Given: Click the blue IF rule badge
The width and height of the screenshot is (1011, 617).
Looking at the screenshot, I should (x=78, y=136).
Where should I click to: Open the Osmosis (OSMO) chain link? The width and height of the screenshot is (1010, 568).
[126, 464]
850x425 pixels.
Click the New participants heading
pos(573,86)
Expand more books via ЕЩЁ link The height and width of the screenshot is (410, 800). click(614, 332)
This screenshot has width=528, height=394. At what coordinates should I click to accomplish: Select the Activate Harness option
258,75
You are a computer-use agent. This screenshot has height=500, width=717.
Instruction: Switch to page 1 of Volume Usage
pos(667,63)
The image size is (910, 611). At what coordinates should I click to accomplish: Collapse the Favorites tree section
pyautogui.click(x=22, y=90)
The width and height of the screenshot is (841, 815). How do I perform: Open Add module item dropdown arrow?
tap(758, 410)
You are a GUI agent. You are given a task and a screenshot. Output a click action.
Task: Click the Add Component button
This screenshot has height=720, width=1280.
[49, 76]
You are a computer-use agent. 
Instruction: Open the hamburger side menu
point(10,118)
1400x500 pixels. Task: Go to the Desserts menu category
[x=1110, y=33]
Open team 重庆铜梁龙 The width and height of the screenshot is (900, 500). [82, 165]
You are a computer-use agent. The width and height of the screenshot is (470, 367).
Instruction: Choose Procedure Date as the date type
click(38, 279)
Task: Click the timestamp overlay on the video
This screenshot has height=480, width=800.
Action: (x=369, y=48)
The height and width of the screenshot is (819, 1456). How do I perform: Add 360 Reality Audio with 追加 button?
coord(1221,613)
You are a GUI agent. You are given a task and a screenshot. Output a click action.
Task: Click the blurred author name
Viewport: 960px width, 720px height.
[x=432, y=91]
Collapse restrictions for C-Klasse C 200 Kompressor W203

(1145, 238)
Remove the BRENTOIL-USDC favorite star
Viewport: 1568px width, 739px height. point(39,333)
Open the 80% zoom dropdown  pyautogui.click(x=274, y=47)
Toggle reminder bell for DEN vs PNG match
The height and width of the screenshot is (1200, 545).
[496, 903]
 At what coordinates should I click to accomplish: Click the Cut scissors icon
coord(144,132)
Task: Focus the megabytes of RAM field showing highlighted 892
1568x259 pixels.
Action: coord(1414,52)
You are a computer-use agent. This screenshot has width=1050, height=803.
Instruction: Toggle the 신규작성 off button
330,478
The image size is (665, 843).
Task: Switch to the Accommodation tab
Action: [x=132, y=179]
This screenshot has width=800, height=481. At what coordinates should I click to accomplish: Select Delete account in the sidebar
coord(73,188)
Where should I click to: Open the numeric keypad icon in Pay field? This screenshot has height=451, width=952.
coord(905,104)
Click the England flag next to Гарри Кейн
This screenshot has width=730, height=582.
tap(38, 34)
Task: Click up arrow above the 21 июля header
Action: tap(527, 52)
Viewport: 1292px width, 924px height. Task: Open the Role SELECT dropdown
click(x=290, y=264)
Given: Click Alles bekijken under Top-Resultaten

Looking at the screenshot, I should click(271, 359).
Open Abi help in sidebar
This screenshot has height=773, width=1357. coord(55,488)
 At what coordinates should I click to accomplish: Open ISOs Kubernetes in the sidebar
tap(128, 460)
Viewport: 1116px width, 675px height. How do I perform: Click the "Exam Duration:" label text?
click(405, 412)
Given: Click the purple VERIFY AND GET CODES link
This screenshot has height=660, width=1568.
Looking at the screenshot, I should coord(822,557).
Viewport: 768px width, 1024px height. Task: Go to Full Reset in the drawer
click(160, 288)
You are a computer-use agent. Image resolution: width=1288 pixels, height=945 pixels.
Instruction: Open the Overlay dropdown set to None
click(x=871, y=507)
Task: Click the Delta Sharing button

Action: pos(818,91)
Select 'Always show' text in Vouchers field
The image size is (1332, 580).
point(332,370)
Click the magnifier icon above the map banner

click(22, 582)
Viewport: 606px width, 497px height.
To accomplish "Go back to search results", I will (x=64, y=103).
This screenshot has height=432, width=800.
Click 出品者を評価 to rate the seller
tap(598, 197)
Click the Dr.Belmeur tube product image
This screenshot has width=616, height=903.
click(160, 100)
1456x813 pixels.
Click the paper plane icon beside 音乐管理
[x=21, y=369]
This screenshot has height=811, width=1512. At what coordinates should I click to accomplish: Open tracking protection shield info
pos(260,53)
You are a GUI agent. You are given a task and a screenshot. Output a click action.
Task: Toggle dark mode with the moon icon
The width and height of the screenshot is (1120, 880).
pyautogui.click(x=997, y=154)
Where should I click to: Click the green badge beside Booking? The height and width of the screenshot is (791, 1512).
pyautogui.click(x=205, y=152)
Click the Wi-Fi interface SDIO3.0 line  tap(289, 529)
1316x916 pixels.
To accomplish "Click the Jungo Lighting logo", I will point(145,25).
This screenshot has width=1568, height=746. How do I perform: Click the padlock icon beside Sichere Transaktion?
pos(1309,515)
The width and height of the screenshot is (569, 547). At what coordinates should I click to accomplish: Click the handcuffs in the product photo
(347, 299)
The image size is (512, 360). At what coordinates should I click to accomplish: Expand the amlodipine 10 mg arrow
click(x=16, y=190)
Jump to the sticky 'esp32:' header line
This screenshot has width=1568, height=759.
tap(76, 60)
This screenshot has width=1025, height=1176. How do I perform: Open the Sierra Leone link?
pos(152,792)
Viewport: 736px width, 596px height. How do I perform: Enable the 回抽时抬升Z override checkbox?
########
TASK ITEM
Looking at the records, how many lines include "will"? Respond with the number only.

REPLY TO THE EXERCISE
2